## Goals
1. In the article on contact center metrics below, how long will most customers wait for a call to be answered before hanging up?
2. Resume the article on contact center metrics from its last sentence, carrying on in the same style.

The Best Metrics for Contact Centre Performance Tracking

Numbers on a coloured background

Tracking individual agent performance, customer experience, and team performance is vitally important for business success.

There are so many different metrics to choose from, so we asked our panel of experts for the best metrics for contact centre performance tracking.

Abandoned Call Rate

Customers are losing patience. Most customers today will hang up after waiting more than one minute for a call to be answered.

The “Abandoned Call Rate” metric measures the number of times customers give up on a conversation before an issue is resolved. While it’s typically used for voice interactions, it can also measure people giving up on chat or video conversations.

Various factors can contribute to a higher abandoned call rate, from lack of access to enough trained professionals in your team to complex contact centre technology. Sometimes, agents don’t have the information they need to resolve issues quickly, leading to long queues.

Contributed by: Geomant

Agent Turnover Rate

Andrea D’Anselmo at Five9
Andrea D’Anselmo

To develop a successful CX strategy, it is important to analyse multiple CX metrics, both in agent performance and customer satisfaction.

However, according to our recent CX Metrics Gap Report, we found that “when agent turnover rates are less than 15% per year, CSAT increases by 26%.”

Therefore, moving forward, it’s important for CX leaders not to lose sight on the importance of employee engagement and happiness.

We believe technology plays a huge role in retaining employees. According to Jive’s recent study, “60% of failed attempts at first call resolution are due to an agent’s inability to access the right data.”

Therefore, contact centres should always provide tools to simplify work for agents and make them more efficient, to reduce stress and agent turnover.

## Recorded information
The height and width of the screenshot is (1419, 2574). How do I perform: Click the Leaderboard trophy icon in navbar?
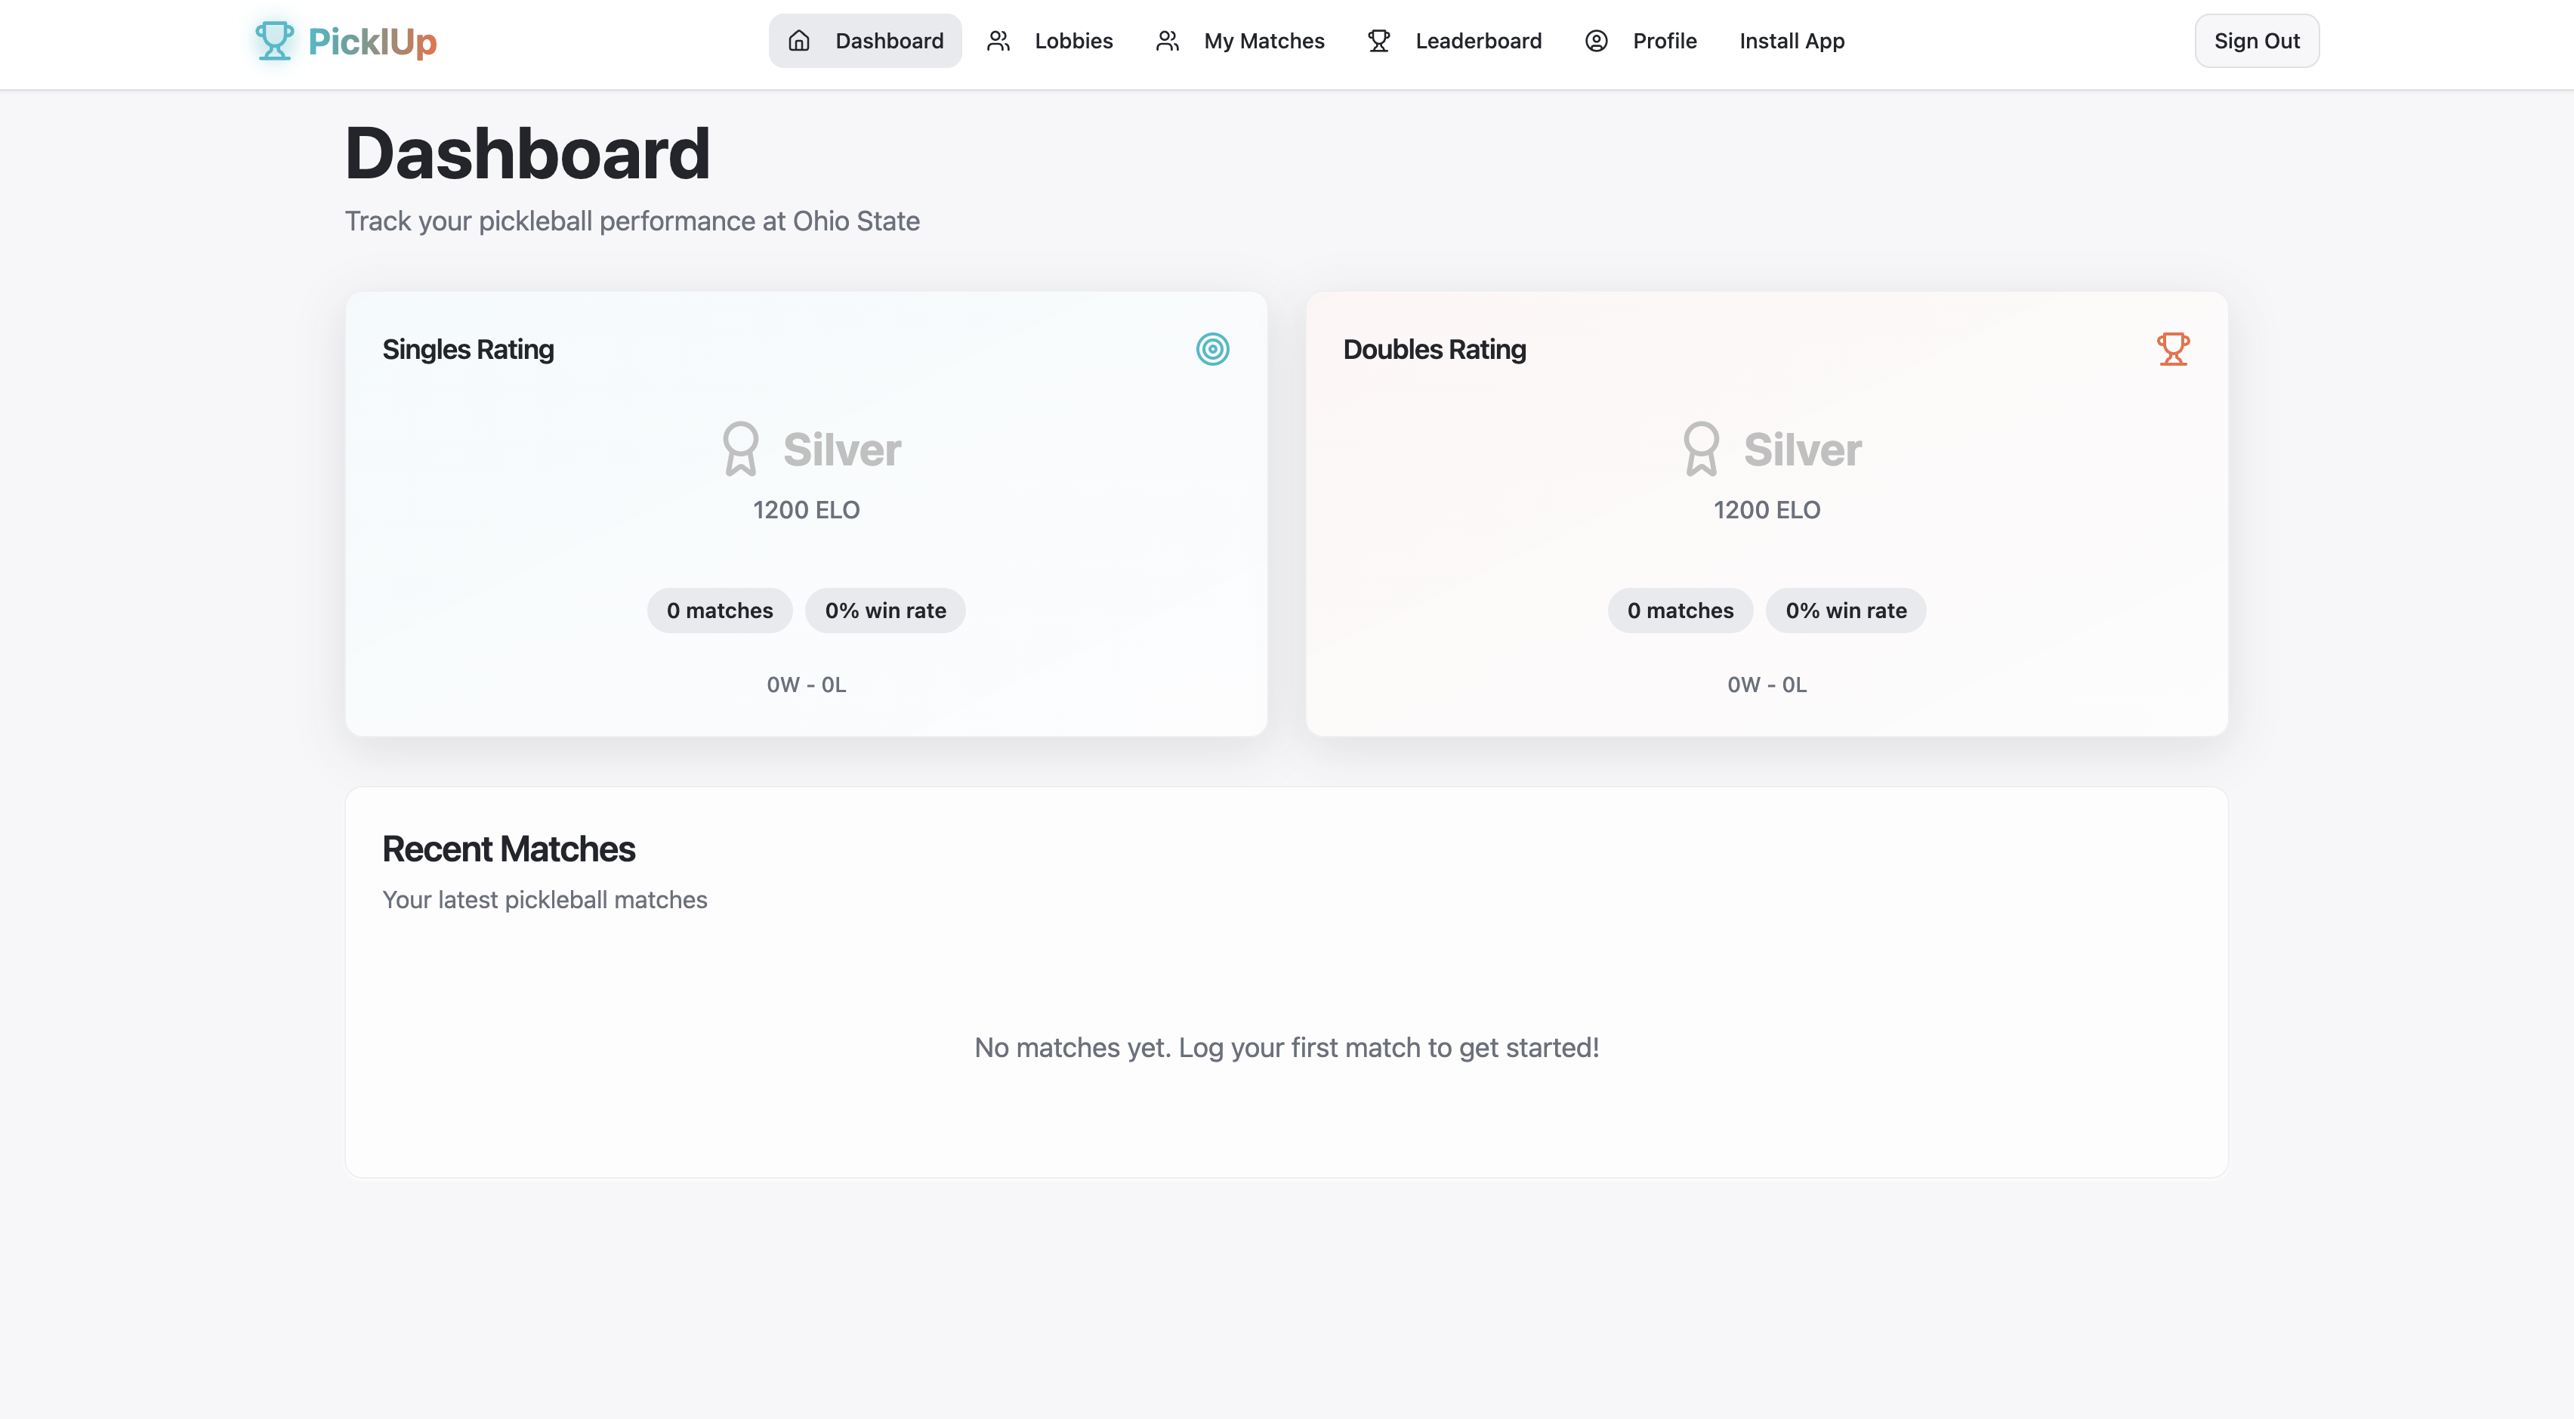click(1379, 41)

## Final results
1. Most customers hang up after waiting more than one minute.

2.
Contributed by: Andrea D’Anselmo at Five9

Average Handling Time (AHT)

Many feel uneasy at the mention of average handling time (AHT), as some managers have historically employed the measure as a stick to beat agents. In doing so, they hoped to lower handling times and – consequently – costs. At least, that was the theory.

Yet, when targeted on AHT, agents rushed through calls. As a result, employee engagement, first call resolution (FCR) and customer satisfaction suffered.

Therefore, many leaders shifted their focus, leaving AHT in the hands of the workforce management (WFM) team. However, handling times hold valuable secrets, often highlighting process failures, knowledge gaps and coaching opportunities.

Therefore, digging into AHT is a potential goldmine. Of course, the metric should not return as a target.

However, introducing a quality management solution may make the difference, uncovering trends that drive high handling times with embedded analytics. It also allows leaders to assess agents that achieve both excellent AHT and satisfaction rates to pinpoint best practices.

Contributed by: Paul Day at Calabrio

Conversion Rate

Ben Booth at MaxContact
Ben Booth

The conversion rate is a crucial metric for an outbound sales or marketing call centre. It has a direct impact on the bottom line and is supported by other metrics like customer satisfaction (CSAT) and answer rate, which when performing will help drive conversions.

Every prospect interaction your team has is an opportunity to get them to convert. Training and coaching of agents is key to ensure consistent messaging.

With the right messaging, your agents will have the tools necessary to convert potential customers and contribute to the success of your contact centre.

Having the right technology to support your team is a vital tool in your contact centre armoury when it comes to conversions.

Omnichannel software means you can handle sales more efficiently and keep track of interactions with potential leads more easily, so you never lose track of a sale.

Contributed by: Ben Booth at MaxContact

Customer and Agent Emotions

When Deloitte researched what drives customer loyalty, it noted product, price and convenience as its three fundamentals. However, when exploring brands people loved, it also found “emotion crept in”.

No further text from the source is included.